So yes, he sees room for improvement. Especially after the last few months, where not much went according to plan. “It’s been kind of a rough transition from indoors,” he admitted. His first meet of the year was the Millrose Games, where he won with a big toss of 73-3¼ (22.33) over former world champion Joe Kovacs. “I was really happy with that and was just training pretty much through it. And then I got sick before USAs but was already committed to doing it. I went and threw 22.22 [72-10¾], which for me I was extremely happy with, being as I had a high fever and had lost a little bit of weight and was just feeling overall pretty, pretty terrible.” The travel and the competition, though, set back his recovery, he explained. “I kinda got sick again. It made it worse.
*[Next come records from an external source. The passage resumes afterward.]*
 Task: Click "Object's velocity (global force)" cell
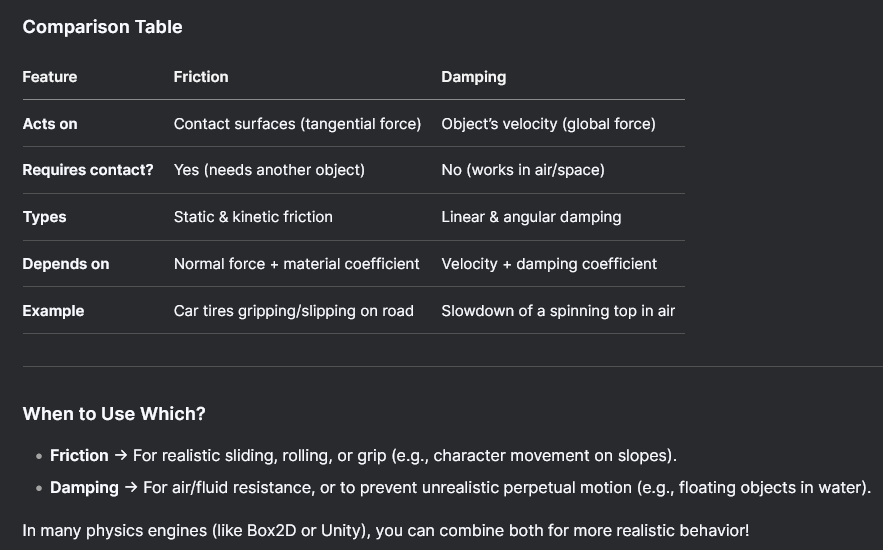548,124
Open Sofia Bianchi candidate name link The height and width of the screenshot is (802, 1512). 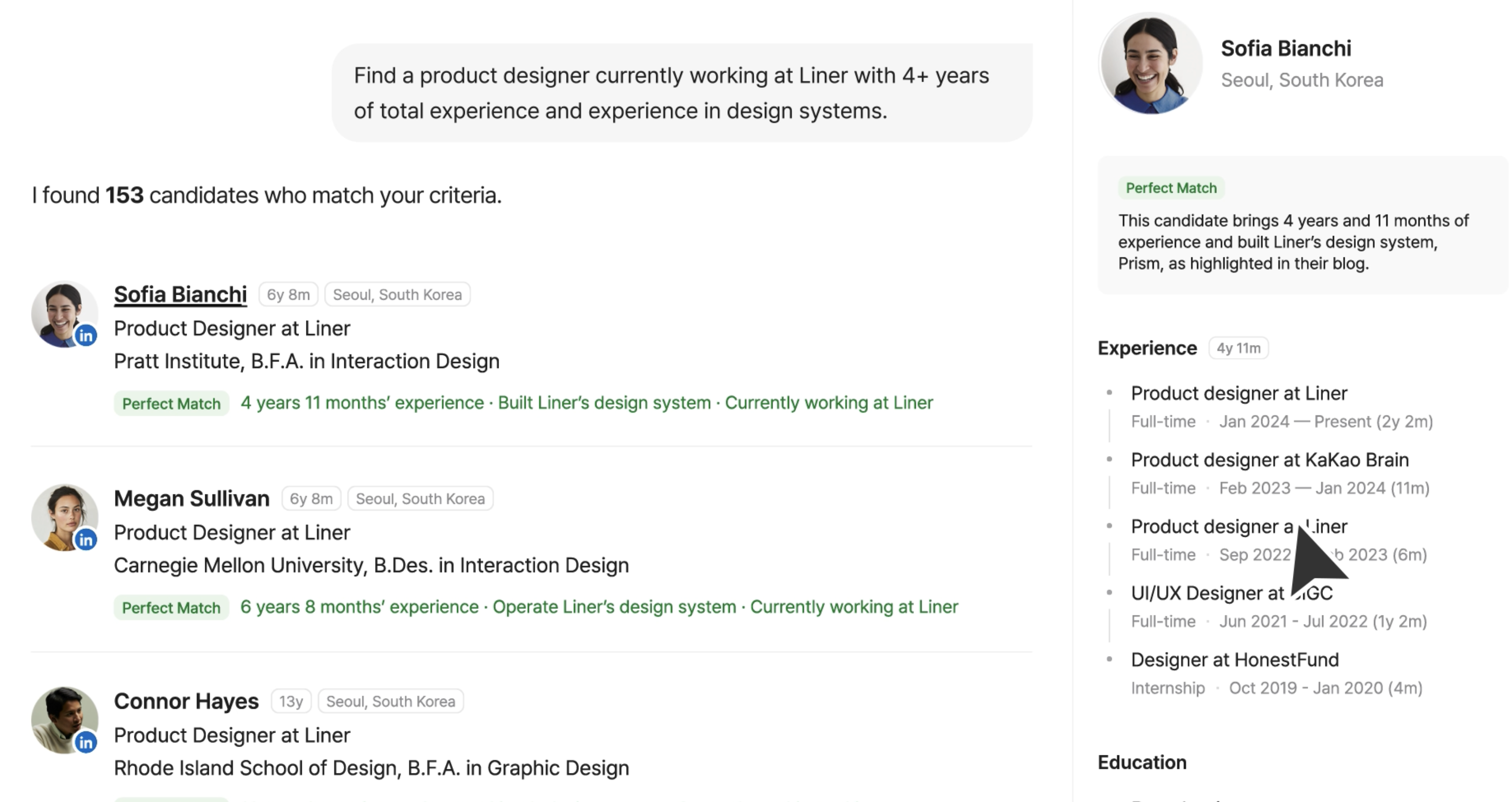[x=180, y=295]
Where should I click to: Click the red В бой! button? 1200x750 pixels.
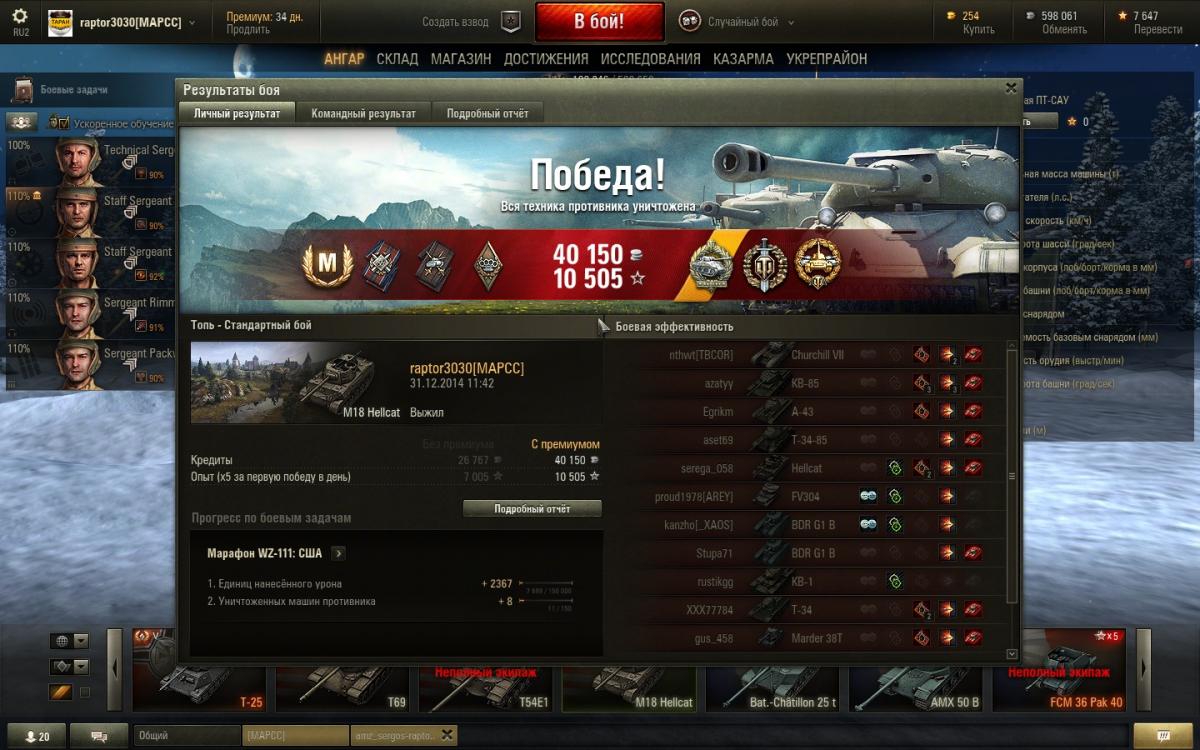599,22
And so I was out for 10 days after that.”

Wait—there’s more: “Coming back from that, I had a small pec tear on my throwing shoulder and had to take 3 weeks off throwing and essentially 4 weeks off in the weightroom of any pressings. So it was a really rough 6 weeks there. Just now was I able to come back to training pretty quickly, but it was all very, very light, very, very, easy. I did 3 weeks of putting a cone at 12m [c40ft] and just getting confidence in it again.”

It’s all coming around, he added. “The number of hard practices I’ve had hasn’t been a ton, but it’s been good. I’ve used it to be a little more rested. I know I have a tendency to push my limits and be closer to being overtrained than undertrained. A lot of athletes do that because you want to train to be the best and so you naturally think, ‘If I’m going to push it harder, I’m going to be better,’ which isn’t always the case. You still have to take the time to recover. So the injury and the sickness was good in the sense that it made me back off a little bit.”
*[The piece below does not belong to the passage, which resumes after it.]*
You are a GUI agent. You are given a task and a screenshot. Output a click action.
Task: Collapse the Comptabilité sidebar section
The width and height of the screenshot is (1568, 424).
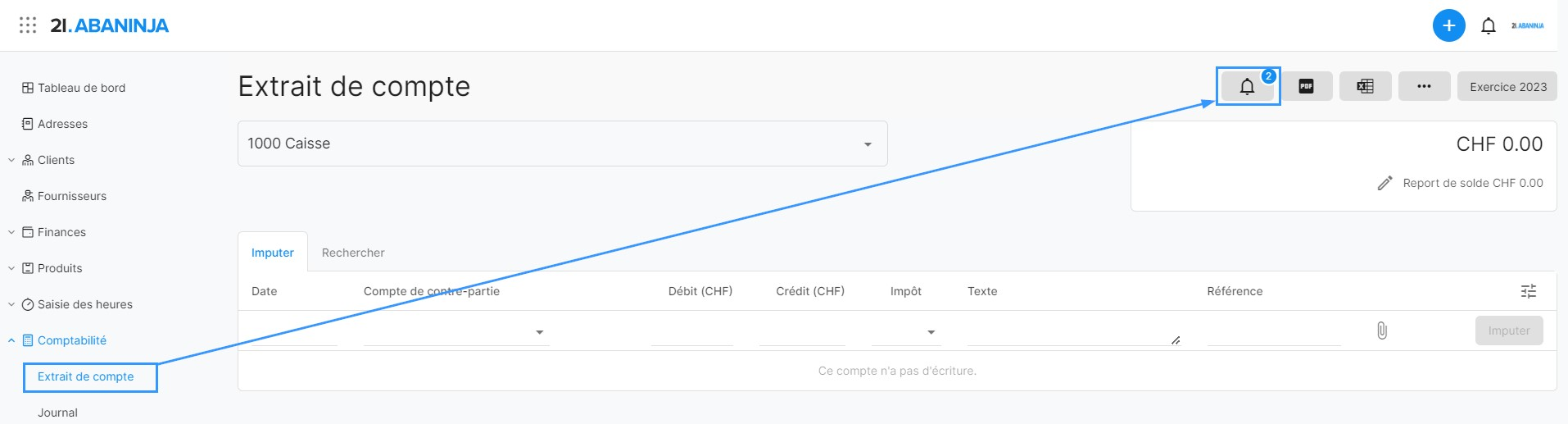[11, 340]
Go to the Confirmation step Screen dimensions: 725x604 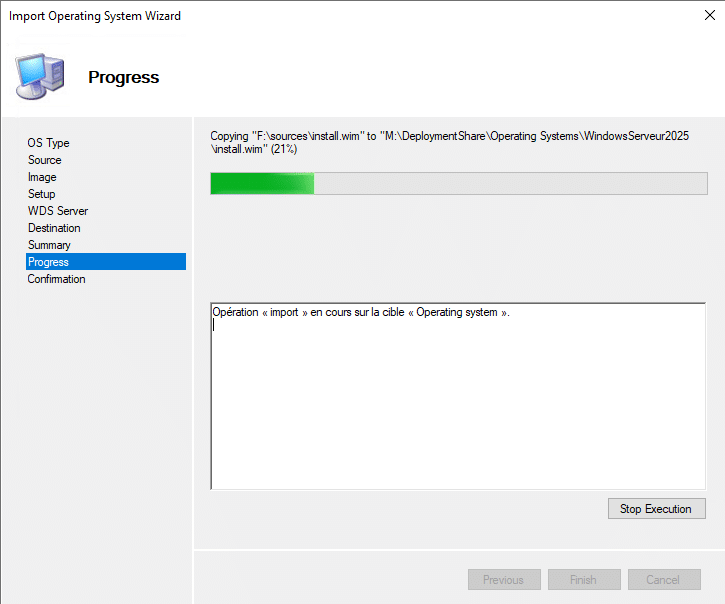[57, 279]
Notably absent in Crouser’s demeanor is any sense of jubilant celebration over the best throws of his life. Perhaps because he’s confident there’s more coming, and this is just one stop along the way: “I am really happy with how this weekend went—mostly just walking away from a hard throwing session and being 100% healthy afterwards.” (continues)

He clarified that his training limitations in the past few months did not resemble any sort of training taper and would not lead to an early peak, saying, “I definitely was a bit more rested than I would plan to be for an opener, but I was still under a load and training heavily during the week. I wasn’t backed off so much the day of. Hopefully as I come to a peak, things will be rested but also sharper technically and I will be executing a little bit better, just by having more reps under my belt in terms of throwing at high intensities. This definitely showed the baseline power is there and the baseline strength is coming along.

“And then my biggest thing this year is just trying to stay healthy and hopefully upping my body weight a little bit. I’d like to gain 10 pounds [c4.5 kilos] between now and July.” Right now, the 26-year-old Oregon native, who stands 6-7 (2.01) is hitting about 313 [142kg] on the scales, which is where he was in ’17. But he said, “Body composition-wise, I’m in better shape than I was at the time. I want to gain weight, but I want to make sure that it’s the right kind of weight. You see a lot of really big shot putters. I’ve tried to be more of an athletic thrower. The extra weight doesn’t necessarily help me if it’s not at least some muscle when I’m gaining it.”

With Drake coming up—on the way to the Doha DL—the Texas alum is confident he is on track at this point in what will be a long season that ideally will loop him back to Qatar for the World Champs final on the evening of October 5. “This is ahead of where I thought I might be,” he said. “I’ve had some pretty good indicators in training, but I haven’t really ramped it up in terms of high-intensity throws.” He adds in a classic understatement: “I feel like I executed really well for a season opener.”